Activity 1: Please turn the paragraph of the report on COVID-19 and pregnancy that begins "Medical Director of Maternal Fetal Medicine" into a short bulleted list that keeps its main facts.
Activity 2: In the report on COVID-19 and pregnancy, how many maternal medicine specialists did Dr. Desmar Walkes meet with on Monday morning?
Activity 3: Summarize the report on COVID-19 and pregnancy in two sentences.

Extract:
---*---

Austin-Travis County Health Authority Dr. Desmar Walkes met with three maternal medicine specialists on Monday morning to warn of yet another COVID-19 Delta variant concern: severe cases of the disease affecting unvaccinated mothers-to-be.
The doctors said unvaccinated pregnant women face an increased risk of preterm births, long-term effects, preeclampsia, ICU stays, stillbirths, being put on life support and even death if they are unvaccinated.
"We are really concerned that we are not getting that population of folks to hear this message of the safety of vaccines, so today we're assembled, one and all to say, wear a mask and please get vaccinated," Walkes said. "Vaccinations are the way to prevent severe disease and hospitalizations and death."
Medical Director of Maternal Fetal Medicine at St. David's Women's Center of Texas Dr. Kimberly DeStefano said 95% of pregnant women admitted with COVID-19 are unvaccinated, stressing that all pregnant and lactating women should get the vaccine not only to protect themselves but to protect their babies from infection, which can be passed through breastmilk or birth.
"We know that the earlier in pregnancy you are vaccinated, the more antibodies are present at the time of birth for the infant," DeStefano said. "This is something that's very important, both during the pregnancy and postpartum."

---*---

Items in a dataset:
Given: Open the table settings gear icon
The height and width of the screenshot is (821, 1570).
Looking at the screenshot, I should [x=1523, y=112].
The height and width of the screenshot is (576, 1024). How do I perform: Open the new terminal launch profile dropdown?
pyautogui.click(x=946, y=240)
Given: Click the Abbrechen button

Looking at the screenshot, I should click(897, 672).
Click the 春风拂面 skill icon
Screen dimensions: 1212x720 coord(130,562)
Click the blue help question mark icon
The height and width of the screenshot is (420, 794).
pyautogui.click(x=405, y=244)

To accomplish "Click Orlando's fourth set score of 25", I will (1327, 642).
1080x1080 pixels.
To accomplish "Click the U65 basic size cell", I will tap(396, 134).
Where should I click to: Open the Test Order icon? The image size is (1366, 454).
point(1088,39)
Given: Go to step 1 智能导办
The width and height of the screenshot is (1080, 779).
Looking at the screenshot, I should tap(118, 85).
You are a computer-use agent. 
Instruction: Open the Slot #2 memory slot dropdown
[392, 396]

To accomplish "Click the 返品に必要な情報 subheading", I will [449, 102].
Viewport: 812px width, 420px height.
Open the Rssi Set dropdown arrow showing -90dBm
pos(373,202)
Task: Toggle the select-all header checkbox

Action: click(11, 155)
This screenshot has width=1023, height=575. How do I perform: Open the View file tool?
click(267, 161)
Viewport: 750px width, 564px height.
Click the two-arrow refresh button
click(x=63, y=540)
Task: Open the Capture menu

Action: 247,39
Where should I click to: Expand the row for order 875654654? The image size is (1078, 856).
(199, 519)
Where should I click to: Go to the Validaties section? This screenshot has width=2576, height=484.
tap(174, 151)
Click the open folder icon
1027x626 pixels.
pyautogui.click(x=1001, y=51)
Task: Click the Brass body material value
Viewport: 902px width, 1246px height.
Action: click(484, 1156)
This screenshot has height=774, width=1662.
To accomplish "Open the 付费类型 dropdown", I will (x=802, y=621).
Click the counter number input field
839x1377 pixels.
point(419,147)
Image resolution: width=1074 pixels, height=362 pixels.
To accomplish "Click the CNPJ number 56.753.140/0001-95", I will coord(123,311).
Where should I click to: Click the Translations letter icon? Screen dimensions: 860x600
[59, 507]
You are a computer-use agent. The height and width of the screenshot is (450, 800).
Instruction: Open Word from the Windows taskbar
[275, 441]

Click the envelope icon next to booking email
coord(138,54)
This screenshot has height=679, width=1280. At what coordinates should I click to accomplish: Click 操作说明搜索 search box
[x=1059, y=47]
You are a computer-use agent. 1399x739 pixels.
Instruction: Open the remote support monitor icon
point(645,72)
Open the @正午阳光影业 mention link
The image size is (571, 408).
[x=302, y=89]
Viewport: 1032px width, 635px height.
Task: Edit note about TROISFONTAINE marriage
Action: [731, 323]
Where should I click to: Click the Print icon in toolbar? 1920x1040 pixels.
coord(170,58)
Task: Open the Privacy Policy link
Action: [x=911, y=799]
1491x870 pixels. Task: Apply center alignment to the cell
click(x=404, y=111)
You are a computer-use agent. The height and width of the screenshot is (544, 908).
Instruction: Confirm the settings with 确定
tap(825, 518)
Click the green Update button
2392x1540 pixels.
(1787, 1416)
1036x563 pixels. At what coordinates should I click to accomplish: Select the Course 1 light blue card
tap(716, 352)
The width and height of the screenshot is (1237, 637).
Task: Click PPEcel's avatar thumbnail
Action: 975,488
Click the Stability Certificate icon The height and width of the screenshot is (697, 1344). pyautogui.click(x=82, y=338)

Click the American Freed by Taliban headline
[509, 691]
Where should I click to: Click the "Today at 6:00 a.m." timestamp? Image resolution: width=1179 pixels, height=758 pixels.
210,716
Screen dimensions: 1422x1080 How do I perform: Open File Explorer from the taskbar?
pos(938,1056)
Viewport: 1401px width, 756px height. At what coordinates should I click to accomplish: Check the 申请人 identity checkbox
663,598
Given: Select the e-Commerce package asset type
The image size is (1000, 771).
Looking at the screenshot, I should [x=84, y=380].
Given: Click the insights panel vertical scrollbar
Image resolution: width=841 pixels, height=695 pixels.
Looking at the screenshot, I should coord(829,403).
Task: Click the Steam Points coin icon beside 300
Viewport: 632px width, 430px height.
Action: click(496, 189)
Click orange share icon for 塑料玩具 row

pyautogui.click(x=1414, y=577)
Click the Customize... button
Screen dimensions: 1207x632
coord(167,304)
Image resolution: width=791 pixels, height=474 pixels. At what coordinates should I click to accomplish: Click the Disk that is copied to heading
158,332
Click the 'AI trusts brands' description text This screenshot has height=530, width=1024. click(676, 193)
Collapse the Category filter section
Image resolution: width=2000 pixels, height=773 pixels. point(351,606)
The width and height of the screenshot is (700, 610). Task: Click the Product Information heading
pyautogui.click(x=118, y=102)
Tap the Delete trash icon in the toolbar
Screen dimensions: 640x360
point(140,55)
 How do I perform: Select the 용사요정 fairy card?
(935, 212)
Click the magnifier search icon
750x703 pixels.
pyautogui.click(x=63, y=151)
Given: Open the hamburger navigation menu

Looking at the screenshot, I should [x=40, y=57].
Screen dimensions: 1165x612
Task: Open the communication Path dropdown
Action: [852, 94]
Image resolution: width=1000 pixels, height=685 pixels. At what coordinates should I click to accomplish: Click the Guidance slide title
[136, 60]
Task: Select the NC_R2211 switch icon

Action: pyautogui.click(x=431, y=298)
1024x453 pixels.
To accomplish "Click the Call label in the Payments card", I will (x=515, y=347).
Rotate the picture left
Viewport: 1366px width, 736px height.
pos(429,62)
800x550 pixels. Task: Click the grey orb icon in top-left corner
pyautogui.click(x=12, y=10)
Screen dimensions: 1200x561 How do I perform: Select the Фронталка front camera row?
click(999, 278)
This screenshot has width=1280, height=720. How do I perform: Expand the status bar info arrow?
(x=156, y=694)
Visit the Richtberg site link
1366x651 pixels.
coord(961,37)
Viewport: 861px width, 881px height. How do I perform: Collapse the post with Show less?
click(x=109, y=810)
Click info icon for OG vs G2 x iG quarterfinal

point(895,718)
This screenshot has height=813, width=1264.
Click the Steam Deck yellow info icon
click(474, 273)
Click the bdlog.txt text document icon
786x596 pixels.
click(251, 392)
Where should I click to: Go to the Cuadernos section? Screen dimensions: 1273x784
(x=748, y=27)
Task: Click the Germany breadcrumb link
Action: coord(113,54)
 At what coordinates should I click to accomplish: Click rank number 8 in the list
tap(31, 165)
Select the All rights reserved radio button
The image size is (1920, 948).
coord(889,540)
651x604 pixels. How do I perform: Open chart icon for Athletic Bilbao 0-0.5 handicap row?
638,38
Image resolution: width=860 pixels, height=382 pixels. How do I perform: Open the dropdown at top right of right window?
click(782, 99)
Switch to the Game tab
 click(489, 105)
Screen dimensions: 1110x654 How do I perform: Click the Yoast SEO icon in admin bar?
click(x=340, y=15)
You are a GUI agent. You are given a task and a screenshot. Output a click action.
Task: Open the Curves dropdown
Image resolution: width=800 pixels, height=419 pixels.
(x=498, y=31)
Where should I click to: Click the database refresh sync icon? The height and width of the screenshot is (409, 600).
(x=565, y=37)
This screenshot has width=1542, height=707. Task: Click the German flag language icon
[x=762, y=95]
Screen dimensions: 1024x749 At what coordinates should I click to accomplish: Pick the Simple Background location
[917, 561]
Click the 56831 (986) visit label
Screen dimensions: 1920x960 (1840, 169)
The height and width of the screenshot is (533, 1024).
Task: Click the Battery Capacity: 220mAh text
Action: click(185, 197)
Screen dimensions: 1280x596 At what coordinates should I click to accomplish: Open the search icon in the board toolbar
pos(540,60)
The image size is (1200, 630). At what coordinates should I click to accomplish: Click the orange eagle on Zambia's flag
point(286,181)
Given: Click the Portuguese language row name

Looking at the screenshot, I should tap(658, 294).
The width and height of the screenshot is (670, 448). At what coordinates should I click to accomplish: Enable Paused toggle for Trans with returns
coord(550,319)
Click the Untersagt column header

---*---

Expected answer 1:
- Dr. Kimberly DeStefano is Medical Director of Maternal Fetal Medicine at St. David's Women's Center of Texas.
- She said 95% of pregnant women admitted with COVID-19 are unvaccinated.
- She stressed that all pregnant and lactating women should get the vaccine.
- The vaccine protects both the women and their babies.
- Infection can pass to babies through breastmilk or birth.

Expected answer 2: Three.

Expected answer 3: Austin-Travis County Health Authority Dr. Desmar Walkes and three maternal medicine specialists warned that unvaccinated pregnant women face higher risks from the COVID-19 Delta variant, including preterm births, ICU stays, stillbirths and death. The doctors urged pregnant and lactating women to wear masks and get vaccinated, noting that 95% of pregnant women admitted with COVID-19 are unvaccinated and that earlier vaccination gives infants more antibodies at birth.